** BEGIN **

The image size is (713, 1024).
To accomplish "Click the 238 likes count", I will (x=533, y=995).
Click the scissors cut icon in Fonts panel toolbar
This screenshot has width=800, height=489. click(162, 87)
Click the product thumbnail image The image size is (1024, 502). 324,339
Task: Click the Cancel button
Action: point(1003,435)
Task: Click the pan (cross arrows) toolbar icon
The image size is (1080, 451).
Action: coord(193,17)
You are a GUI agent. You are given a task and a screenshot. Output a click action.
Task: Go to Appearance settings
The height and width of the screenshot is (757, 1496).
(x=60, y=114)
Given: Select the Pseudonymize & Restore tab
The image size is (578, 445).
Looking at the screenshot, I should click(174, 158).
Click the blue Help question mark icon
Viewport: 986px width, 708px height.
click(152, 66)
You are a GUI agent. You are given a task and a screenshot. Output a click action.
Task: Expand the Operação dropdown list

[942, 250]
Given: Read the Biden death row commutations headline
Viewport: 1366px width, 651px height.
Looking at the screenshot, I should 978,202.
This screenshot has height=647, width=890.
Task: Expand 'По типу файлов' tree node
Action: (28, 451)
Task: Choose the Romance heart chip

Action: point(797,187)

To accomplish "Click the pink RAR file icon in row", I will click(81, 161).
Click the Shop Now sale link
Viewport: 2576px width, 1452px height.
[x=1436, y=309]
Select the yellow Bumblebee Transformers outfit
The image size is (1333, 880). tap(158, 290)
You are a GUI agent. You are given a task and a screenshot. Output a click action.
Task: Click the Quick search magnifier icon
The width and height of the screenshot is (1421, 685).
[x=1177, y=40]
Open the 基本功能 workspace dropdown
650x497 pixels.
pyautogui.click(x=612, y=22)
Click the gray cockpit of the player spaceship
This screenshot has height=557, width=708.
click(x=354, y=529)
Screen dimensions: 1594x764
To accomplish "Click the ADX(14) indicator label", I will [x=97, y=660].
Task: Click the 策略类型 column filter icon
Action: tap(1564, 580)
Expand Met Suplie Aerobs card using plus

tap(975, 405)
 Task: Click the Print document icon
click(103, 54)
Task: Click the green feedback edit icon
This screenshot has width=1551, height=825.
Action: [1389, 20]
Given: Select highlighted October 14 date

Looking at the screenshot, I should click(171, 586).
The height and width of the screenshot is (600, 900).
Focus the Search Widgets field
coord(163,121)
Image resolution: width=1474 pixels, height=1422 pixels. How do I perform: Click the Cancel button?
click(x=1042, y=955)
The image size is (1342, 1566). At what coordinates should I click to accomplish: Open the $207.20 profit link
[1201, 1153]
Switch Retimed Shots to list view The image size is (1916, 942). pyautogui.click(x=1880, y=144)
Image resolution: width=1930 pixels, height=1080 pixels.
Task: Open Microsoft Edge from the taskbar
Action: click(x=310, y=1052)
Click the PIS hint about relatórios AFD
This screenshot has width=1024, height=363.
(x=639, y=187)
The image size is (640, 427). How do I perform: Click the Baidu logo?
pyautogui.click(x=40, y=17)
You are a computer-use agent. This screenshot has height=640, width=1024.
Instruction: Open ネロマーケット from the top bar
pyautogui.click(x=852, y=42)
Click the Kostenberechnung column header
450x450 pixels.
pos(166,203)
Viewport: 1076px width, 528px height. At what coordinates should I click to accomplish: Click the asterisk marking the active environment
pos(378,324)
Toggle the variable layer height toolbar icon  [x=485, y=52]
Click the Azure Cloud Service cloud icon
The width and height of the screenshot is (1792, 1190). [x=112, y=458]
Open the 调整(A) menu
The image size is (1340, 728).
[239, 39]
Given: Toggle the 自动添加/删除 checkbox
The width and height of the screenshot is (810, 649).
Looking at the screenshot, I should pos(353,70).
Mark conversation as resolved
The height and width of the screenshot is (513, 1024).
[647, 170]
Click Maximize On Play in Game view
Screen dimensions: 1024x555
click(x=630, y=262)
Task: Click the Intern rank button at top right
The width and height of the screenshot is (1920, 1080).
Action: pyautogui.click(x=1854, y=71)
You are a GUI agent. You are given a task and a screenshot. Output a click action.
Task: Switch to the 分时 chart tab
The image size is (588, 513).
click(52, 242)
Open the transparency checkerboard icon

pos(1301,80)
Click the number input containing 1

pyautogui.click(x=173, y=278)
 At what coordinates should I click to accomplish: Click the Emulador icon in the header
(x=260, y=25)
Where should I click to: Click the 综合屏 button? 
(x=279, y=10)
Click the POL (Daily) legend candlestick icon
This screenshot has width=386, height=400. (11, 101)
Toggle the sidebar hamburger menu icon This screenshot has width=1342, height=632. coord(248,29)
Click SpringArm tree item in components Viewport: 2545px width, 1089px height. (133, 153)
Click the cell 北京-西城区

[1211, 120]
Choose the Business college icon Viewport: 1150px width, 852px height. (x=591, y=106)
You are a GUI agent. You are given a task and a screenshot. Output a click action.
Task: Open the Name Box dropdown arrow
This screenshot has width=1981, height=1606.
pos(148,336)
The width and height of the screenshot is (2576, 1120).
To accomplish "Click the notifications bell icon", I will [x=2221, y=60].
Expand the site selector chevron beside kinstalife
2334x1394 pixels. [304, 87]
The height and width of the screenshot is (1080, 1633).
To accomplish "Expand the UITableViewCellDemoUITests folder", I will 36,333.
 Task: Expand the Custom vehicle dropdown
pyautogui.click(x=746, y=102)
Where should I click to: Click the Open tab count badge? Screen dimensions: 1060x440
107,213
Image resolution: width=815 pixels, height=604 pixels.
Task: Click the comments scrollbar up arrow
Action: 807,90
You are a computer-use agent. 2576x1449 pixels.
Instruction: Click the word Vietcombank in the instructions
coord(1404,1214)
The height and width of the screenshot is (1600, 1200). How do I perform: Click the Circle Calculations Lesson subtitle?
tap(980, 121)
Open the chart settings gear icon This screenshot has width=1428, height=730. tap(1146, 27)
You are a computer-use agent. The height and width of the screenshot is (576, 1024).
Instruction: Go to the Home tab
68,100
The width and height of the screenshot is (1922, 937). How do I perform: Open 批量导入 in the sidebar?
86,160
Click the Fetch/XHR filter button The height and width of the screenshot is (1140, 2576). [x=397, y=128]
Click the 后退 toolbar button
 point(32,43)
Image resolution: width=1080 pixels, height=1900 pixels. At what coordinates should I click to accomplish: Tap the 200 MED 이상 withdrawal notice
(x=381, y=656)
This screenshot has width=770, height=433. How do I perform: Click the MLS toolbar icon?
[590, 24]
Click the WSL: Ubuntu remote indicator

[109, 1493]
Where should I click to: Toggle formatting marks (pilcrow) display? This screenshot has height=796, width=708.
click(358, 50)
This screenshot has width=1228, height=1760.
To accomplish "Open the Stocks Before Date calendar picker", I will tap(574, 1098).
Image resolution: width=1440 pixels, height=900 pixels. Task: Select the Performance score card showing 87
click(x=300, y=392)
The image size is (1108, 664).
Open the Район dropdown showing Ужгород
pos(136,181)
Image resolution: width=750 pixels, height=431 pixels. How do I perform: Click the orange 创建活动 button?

** END **

* **Exercise instructions**: Copy out every one of the records above line for line, keeping each character unchanged.

* **Answer**:
The image size is (713, 1024).
To accomplish "Click the 238 likes count", I will (x=533, y=995).
Click the scissors cut icon in Fonts panel toolbar
This screenshot has width=800, height=489. click(162, 87)
Click the product thumbnail image The image size is (1024, 502). 324,339
Task: Click the Cancel button
Action: point(1003,435)
Task: Click the pan (cross arrows) toolbar icon
The image size is (1080, 451).
Action: coord(193,17)
You are a GUI agent. You are given a task and a screenshot. Output a click action.
Task: Go to Appearance settings
The height and width of the screenshot is (757, 1496).
(x=60, y=114)
Given: Select the Pseudonymize & Restore tab
The image size is (578, 445).
Looking at the screenshot, I should click(174, 158).
Click the blue Help question mark icon
Viewport: 986px width, 708px height.
click(152, 66)
You are a GUI agent. You are given a task and a screenshot. Output a click action.
Task: Expand the Operação dropdown list

[942, 250]
Given: Read the Biden death row commutations headline
Viewport: 1366px width, 651px height.
Looking at the screenshot, I should 978,202.
This screenshot has height=647, width=890.
Task: Expand 'По типу файлов' tree node
Action: (28, 451)
Task: Choose the Romance heart chip

Action: point(797,187)

To accomplish "Click the pink RAR file icon in row", I will click(81, 161).
Click the Shop Now sale link
Viewport: 2576px width, 1452px height.
[x=1436, y=309]
Select the yellow Bumblebee Transformers outfit
The image size is (1333, 880). tap(158, 290)
You are a GUI agent. You are given a task and a screenshot. Output a click action.
Task: Click the Quick search magnifier icon
The width and height of the screenshot is (1421, 685).
[x=1177, y=40]
Open the 基本功能 workspace dropdown
650x497 pixels.
pyautogui.click(x=612, y=22)
Click the gray cockpit of the player spaceship
This screenshot has height=557, width=708.
click(x=354, y=529)
Screen dimensions: 1594x764
To accomplish "Click the ADX(14) indicator label", I will [x=97, y=660].
Task: Click the 策略类型 column filter icon
Action: tap(1564, 580)
Expand Met Suplie Aerobs card using plus

tap(975, 405)
 Task: Click the Print document icon
click(103, 54)
Task: Click the green feedback edit icon
This screenshot has width=1551, height=825.
Action: [1389, 20]
Given: Select highlighted October 14 date

Looking at the screenshot, I should click(171, 586).
The height and width of the screenshot is (600, 900).
Focus the Search Widgets field
coord(163,121)
Image resolution: width=1474 pixels, height=1422 pixels. How do I perform: Click the Cancel button?
click(x=1042, y=955)
The image size is (1342, 1566). At what coordinates should I click to accomplish: Open the $207.20 profit link
[1201, 1153]
Switch Retimed Shots to list view The image size is (1916, 942). pyautogui.click(x=1880, y=144)
Image resolution: width=1930 pixels, height=1080 pixels.
Task: Open Microsoft Edge from the taskbar
Action: click(x=310, y=1052)
Click the PIS hint about relatórios AFD
This screenshot has width=1024, height=363.
(x=639, y=187)
The image size is (640, 427). How do I perform: Click the Baidu logo?
pyautogui.click(x=40, y=17)
You are a computer-use agent. This screenshot has height=640, width=1024.
Instruction: Open ネロマーケット from the top bar
pyautogui.click(x=852, y=42)
Click the Kostenberechnung column header
450x450 pixels.
pos(166,203)
Viewport: 1076px width, 528px height. At what coordinates should I click to accomplish: Click the asterisk marking the active environment
pos(378,324)
Toggle the variable layer height toolbar icon  [x=485, y=52]
Click the Azure Cloud Service cloud icon
The width and height of the screenshot is (1792, 1190). [x=112, y=458]
Open the 调整(A) menu
The image size is (1340, 728).
[239, 39]
Given: Toggle the 自动添加/删除 checkbox
The width and height of the screenshot is (810, 649).
Looking at the screenshot, I should pos(353,70).
Mark conversation as resolved
The height and width of the screenshot is (513, 1024).
[647, 170]
Click Maximize On Play in Game view
Screen dimensions: 1024x555
click(x=630, y=262)
Task: Click the Intern rank button at top right
The width and height of the screenshot is (1920, 1080).
Action: pyautogui.click(x=1854, y=71)
You are a GUI agent. You are given a task and a screenshot. Output a click action.
Task: Switch to the 分时 chart tab
The image size is (588, 513).
click(52, 242)
Open the transparency checkerboard icon

pos(1301,80)
Click the number input containing 1

pyautogui.click(x=173, y=278)
 At what coordinates should I click to accomplish: Click the Emulador icon in the header
(x=260, y=25)
Where should I click to: Click the 综合屏 button? 
(x=279, y=10)
Click the POL (Daily) legend candlestick icon
This screenshot has width=386, height=400. (11, 101)
Toggle the sidebar hamburger menu icon This screenshot has width=1342, height=632. coord(248,29)
Click SpringArm tree item in components Viewport: 2545px width, 1089px height. (133, 153)
Click the cell 北京-西城区

[1211, 120]
Choose the Business college icon Viewport: 1150px width, 852px height. (x=591, y=106)
You are a GUI agent. You are given a task and a screenshot. Output a click action.
Task: Open the Name Box dropdown arrow
This screenshot has width=1981, height=1606.
pos(148,336)
The width and height of the screenshot is (2576, 1120).
To accomplish "Click the notifications bell icon", I will [x=2221, y=60].
Expand the site selector chevron beside kinstalife
2334x1394 pixels. [304, 87]
The height and width of the screenshot is (1080, 1633).
To accomplish "Expand the UITableViewCellDemoUITests folder", I will 36,333.
 Task: Expand the Custom vehicle dropdown
pyautogui.click(x=746, y=102)
Where should I click to: Click the Open tab count badge? Screen dimensions: 1060x440
107,213
Image resolution: width=815 pixels, height=604 pixels.
Task: Click the comments scrollbar up arrow
Action: 807,90
You are a computer-use agent. 2576x1449 pixels.
Instruction: Click the word Vietcombank in the instructions
coord(1404,1214)
The height and width of the screenshot is (1600, 1200). How do I perform: Click the Circle Calculations Lesson subtitle?
tap(980, 121)
Open the chart settings gear icon This screenshot has width=1428, height=730. tap(1146, 27)
You are a computer-use agent. The height and width of the screenshot is (576, 1024).
Instruction: Go to the Home tab
68,100
The width and height of the screenshot is (1922, 937). How do I perform: Open 批量导入 in the sidebar?
86,160
Click the Fetch/XHR filter button The height and width of the screenshot is (1140, 2576). [x=397, y=128]
Click the 后退 toolbar button
 point(32,43)
Image resolution: width=1080 pixels, height=1900 pixels. At what coordinates should I click to accomplish: Tap the 200 MED 이상 withdrawal notice
(x=381, y=656)
This screenshot has width=770, height=433. How do I perform: Click the MLS toolbar icon?
[590, 24]
Click the WSL: Ubuntu remote indicator

[109, 1493]
Where should I click to: Toggle formatting marks (pilcrow) display? This screenshot has height=796, width=708.
click(358, 50)
This screenshot has width=1228, height=1760.
To accomplish "Open the Stocks Before Date calendar picker", I will tap(574, 1098).
Image resolution: width=1440 pixels, height=900 pixels. Task: Select the Performance score card showing 87
click(x=300, y=392)
The image size is (1108, 664).
Open the Район dropdown showing Ужгород
pos(136,181)
Image resolution: width=750 pixels, height=431 pixels. How do I perform: Click the orange 创建活动 button?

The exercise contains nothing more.